Turn the entries from the line containing "SI2 (384, 1793)" through the line containing "RFEA1WFV-1.5 (549, 1457)", both included, into a JSON list of strings with one string per line and any blank lines dropped.

+++++

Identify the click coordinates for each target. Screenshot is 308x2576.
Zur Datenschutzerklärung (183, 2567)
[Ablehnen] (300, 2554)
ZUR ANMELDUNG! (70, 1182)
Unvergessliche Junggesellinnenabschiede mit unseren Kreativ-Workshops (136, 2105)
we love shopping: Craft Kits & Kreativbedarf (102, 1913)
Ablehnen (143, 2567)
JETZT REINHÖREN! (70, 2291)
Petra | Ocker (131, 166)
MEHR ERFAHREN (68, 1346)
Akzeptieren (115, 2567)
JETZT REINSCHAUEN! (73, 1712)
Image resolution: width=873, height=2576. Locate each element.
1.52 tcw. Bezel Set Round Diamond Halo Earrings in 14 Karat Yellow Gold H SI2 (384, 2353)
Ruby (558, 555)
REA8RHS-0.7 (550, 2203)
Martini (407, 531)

+++++

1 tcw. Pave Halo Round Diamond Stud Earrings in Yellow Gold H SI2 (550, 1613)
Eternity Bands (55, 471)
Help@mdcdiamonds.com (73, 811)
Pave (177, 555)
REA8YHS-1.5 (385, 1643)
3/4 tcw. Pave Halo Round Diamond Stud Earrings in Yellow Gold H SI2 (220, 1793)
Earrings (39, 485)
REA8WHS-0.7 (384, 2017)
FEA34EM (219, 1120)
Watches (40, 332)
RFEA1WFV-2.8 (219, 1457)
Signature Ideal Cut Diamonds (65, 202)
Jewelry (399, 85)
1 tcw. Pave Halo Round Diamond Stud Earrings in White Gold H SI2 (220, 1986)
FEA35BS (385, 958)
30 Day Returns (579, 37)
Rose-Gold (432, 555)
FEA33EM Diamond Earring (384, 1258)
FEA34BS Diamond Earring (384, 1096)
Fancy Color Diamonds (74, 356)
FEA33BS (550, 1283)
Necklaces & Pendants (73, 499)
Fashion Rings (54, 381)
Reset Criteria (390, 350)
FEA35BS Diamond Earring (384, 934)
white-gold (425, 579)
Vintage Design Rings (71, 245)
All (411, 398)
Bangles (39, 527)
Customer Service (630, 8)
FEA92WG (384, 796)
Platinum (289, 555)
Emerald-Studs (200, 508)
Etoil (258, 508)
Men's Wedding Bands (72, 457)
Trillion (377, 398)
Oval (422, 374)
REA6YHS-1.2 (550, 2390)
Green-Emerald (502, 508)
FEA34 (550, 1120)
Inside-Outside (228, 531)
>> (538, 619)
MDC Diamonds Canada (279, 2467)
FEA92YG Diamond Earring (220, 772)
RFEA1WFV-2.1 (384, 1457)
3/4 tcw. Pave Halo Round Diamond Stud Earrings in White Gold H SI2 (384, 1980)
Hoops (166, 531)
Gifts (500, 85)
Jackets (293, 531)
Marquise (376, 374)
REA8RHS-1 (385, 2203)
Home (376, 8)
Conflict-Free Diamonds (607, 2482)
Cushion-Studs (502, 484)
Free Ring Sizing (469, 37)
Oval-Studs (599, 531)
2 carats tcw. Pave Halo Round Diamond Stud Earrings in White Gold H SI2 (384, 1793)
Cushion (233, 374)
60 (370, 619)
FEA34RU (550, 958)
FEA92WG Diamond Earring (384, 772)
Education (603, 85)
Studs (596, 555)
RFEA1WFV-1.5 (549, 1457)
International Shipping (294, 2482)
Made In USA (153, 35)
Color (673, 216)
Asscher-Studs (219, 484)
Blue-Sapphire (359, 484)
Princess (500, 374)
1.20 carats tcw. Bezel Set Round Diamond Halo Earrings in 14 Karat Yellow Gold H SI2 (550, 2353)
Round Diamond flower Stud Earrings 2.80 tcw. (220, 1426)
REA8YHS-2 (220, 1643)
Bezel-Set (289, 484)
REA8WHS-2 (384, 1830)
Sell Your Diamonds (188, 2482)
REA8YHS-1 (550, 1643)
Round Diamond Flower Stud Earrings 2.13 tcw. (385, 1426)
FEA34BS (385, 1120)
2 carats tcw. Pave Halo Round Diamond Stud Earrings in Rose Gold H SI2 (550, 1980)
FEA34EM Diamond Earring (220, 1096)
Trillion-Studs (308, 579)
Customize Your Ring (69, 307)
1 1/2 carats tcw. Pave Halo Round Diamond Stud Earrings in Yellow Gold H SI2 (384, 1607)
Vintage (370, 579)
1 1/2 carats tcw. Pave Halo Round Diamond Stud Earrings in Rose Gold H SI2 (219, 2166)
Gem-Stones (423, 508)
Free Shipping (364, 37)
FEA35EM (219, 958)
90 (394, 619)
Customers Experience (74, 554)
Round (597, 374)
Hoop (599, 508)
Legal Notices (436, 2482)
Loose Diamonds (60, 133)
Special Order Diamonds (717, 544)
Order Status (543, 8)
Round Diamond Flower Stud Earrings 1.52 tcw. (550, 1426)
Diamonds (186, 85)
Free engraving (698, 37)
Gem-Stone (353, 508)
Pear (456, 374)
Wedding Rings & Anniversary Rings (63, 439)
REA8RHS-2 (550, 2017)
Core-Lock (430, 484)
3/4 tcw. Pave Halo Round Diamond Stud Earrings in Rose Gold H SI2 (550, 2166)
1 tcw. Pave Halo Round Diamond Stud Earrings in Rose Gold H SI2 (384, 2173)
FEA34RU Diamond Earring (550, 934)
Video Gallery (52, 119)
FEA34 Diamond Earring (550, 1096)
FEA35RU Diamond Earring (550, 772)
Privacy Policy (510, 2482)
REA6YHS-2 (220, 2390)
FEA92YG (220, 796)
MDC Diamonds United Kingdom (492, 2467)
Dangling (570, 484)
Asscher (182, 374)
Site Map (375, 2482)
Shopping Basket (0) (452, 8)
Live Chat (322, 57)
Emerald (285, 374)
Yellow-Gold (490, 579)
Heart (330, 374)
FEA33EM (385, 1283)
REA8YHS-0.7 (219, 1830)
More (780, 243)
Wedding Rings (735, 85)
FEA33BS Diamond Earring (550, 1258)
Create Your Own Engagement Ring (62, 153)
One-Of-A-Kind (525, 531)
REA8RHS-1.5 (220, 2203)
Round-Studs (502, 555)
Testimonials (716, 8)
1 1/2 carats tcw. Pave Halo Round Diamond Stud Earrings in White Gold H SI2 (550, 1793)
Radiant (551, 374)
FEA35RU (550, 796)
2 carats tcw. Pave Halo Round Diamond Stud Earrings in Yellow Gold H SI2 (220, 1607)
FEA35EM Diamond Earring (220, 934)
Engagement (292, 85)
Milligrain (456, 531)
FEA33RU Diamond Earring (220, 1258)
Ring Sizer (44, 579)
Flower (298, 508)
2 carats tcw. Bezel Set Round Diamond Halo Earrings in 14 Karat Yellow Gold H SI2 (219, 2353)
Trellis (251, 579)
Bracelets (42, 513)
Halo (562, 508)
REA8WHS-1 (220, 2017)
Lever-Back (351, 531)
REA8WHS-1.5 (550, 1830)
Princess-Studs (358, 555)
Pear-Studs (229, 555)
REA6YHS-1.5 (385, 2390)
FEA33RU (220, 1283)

+++++

▶ **Completed exercise**
[
  "2 carats tcw. Pave Halo Round Diamond Stud Earrings in White Gold H SI2 (384, 1793)",
  "Cushion (233, 374)",
  "60 (370, 619)",
  "FEA34RU (550, 958)",
  "FEA92WG Diamond Earring (384, 772)",
  "Education (603, 85)",
  "Studs (596, 555)",
  "RFEA1WFV-1.5 (549, 1457)"
]